Info-tech

With the transition to a new work model, the organisational structure is expected to change to make the work more collaborative and engaging for employees

The disruption caused by the Covid pandemic has graduated from the recent sudden shift from fully remote work to now a hybrid work model. Today, more than 70 per cent of employees prefer mixed work. At the same time, correspondingly, a similar sentiment has been expressed by both IT companies and tech service buyers, says a report by the National Association of Software and Services Companies (NASSCOM) in collaboration with Boston Consulting Group (BCG).

As per the report findings, over 80 per cent of the IT companies and Global Captive Centres are most likely to adopt a hybrid work model as compared to the rest of the industry segments. Also, the scale and nature of the business have evolved as key drivers, defining the structure of a future hybrid organization, says the report.

The report titled ‘Shaping the Future of Work in India’s Tech Industry’ released by Tamil Nadu IT Secretary Neeraj Mittal on Tuesday highlights the challenges that the new work paradigm is likely to bring, as well as the key areas that leadership must address to promote flexible working options in the post-pandemic era.

This preference for hybrid working stems from the fact that while talent in technology firms is looking for flexible working options, it also value the importance of a physical office. Further, in addition to untapped talent in tier 2 and tier 3 cities, swathes of people permanently moved to their hometowns during the pandemic. The hybrid work model can help the tech industry optimally engage with and leverage this talent, the report said.

As companies begin to call employees back to work, they must now build their value proposition around three fundamental pillars; developing newer talent pool with domain specific skills to execute Engineering R&D projects (niche skill sets, lower attrition, rapid upskilling), supporting variability in contractual agreements and capacity delivered (forecasting, quick ramp-ups, gig economy) resilient operations, and a strong brand (geographical spread, robustness of remote infra), the report said..

“The pandemic has had widespread ramifications on businesses across the globe, impacting the way they interact and operate. organisations have faced some of the major shifts, with remote/hybrid being the most distinct one”, said Debjani Ghosh, President, NASSCOM, said in a release.

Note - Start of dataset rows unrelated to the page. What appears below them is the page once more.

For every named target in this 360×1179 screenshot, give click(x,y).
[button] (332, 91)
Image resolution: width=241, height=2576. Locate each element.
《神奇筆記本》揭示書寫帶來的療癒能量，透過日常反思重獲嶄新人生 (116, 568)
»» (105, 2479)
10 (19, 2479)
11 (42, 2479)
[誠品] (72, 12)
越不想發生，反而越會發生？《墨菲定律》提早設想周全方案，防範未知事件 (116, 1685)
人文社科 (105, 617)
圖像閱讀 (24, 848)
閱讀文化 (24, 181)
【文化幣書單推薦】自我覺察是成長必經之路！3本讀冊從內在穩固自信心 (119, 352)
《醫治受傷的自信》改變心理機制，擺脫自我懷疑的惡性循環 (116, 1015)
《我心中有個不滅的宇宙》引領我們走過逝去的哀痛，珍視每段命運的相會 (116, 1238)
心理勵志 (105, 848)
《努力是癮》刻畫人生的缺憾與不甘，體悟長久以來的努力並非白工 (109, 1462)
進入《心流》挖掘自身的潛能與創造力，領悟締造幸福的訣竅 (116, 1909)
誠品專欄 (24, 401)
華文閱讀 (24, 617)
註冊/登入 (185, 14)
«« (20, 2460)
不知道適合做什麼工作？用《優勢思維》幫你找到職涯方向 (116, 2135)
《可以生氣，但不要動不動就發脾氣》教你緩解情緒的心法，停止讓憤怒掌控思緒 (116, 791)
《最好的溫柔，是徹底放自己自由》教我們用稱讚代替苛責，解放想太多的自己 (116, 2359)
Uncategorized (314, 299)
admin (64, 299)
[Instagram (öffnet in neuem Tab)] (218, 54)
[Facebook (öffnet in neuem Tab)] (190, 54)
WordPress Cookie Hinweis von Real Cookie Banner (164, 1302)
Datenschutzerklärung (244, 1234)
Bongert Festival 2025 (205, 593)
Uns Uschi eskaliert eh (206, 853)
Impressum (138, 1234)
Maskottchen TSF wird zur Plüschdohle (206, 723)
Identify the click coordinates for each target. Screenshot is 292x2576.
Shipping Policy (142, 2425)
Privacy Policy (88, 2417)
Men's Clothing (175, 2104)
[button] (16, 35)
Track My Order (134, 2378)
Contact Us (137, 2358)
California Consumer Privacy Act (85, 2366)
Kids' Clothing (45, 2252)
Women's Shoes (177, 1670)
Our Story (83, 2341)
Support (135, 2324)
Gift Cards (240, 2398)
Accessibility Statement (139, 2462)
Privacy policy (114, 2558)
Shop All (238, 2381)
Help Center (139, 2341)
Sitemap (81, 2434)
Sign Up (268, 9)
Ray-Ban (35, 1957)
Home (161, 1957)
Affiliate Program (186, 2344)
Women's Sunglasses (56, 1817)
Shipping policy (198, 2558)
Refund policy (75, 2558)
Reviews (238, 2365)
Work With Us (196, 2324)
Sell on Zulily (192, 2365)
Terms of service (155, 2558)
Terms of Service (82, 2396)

Nitin Chandalia, Managing Director and Partner, BCG India, said the future model of work is not binary, and many variations are possible across a continuum. Organisations must create their own version of this future model as a critical component of a differentiated employee value proposition.

With the transition to a new work model, the organisational structure is expected to change to make the work more collaborative and engaging for employees. Job requirements across workforce personas are also key to determining best-fit hybrid models for organisations. This will range from pattern-based professionals, which include accounts processing and HR processing to flexible professionals (digital marketing, web application development) and stewards (database administration, network security), the report said.